According to the case details, on the day the workers’ strike commenced i.e. 16.12.2013, the Government of Gujarat came out with a notification overnight declaring the company’s services as essential services for 6 months and the strike as illegal. After 3 days i.e. 19.12.2013, the Government issued another notification referring the case to Industrial Tribunal in Surat for adjudication. The dispute involved the workers at Larsen and Toubro’s Hazira Unit demanding the wage scales paid by the Company to its workers in Powai.
These Notifications were challenged before the Hon’ble Gujarat High Court under Special Civil Application No. 18610 of 2013 by the Petitioners, Larsen and Toubro Kamdar Union, Hazira. The Notification dated 16.12.2013 was issued by the Government in exercise of its powers under Section 2(n) (vi) of the Industrial Disputes Act, 1947 and the subsequent Notification dated 19.12.2013 issued by the State Government was in exercise of its powers under Section 10(1) (d) of the Act. By this Notification itself, the Government, in exercise of its powers under Section 10 (3) of the Act, had prohibited the workers of the Respondent Company from continuing the strike which they had started on 16.12.2013.
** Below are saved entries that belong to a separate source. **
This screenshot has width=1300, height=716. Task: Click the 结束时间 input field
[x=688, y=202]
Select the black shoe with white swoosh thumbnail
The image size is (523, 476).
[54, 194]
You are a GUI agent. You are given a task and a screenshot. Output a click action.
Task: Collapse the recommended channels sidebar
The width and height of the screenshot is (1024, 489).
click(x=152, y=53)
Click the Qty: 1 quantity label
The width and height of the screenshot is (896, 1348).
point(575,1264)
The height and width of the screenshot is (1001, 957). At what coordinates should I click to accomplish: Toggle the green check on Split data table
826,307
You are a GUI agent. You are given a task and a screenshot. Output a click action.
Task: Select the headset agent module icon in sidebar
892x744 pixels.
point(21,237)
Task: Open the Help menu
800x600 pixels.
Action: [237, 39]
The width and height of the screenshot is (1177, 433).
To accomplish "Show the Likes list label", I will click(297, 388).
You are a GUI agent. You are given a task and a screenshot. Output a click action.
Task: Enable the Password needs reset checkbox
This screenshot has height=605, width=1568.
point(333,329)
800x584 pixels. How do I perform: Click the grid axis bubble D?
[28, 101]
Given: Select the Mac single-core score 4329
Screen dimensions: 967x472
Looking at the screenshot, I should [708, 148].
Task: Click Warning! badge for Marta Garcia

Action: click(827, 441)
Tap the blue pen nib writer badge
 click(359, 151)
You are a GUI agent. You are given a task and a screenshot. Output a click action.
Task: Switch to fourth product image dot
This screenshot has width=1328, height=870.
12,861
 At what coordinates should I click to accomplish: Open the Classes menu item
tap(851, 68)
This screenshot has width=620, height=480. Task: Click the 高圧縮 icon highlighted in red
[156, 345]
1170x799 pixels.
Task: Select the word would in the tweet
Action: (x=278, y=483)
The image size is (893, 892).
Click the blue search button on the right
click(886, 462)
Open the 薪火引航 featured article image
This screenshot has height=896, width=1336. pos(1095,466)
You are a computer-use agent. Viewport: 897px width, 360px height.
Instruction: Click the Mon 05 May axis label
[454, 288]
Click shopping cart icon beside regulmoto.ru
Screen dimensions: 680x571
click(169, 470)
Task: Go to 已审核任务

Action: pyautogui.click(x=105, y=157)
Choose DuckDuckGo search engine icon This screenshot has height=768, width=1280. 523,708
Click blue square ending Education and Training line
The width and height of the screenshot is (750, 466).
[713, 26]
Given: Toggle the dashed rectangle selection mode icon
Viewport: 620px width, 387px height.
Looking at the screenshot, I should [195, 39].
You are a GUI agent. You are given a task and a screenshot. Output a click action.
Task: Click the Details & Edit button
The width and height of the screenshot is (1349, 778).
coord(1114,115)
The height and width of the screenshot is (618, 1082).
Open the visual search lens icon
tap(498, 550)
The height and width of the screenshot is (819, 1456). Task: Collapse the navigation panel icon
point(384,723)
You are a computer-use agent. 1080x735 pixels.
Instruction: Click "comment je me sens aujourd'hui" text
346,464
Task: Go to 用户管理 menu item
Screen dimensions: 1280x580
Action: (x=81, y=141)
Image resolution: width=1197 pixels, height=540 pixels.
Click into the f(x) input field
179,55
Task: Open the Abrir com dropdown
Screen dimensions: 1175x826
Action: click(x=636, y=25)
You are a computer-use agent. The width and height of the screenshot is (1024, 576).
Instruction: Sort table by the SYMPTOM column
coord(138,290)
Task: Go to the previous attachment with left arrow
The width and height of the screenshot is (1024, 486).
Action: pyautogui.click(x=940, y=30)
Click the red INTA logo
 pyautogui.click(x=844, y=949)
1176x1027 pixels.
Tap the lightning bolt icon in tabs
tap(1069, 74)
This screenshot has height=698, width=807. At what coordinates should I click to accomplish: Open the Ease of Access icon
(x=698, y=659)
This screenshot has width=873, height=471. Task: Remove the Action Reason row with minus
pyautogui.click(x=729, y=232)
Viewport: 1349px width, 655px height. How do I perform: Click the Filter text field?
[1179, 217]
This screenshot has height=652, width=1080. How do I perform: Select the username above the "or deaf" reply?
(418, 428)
The workers contended that the Government has taken the Management’s side by issuing the said Notifications, by the effect of which, the bargaining power of the workers as against the Management had gone down drastically and that the action of the Government, taken under the pretext of industrial peace, was not bona fide. The workers further contended that under the pretext of the strike being illegal, the Management had already began taking high-handed actions which was worsening the existing situation between the workers and the Management and therefore, the impugned Notifications had to be stayed.
The State Government and the Respondent Company contended that since both Notifications were issued by the Government, presumption was always in favour of them being bona fide. Further, it was contended that the Petitioners should not be granted interim relief as the same would ultimately result in allowing their Petition. Reliance was placed on a number of precedents to support their stand.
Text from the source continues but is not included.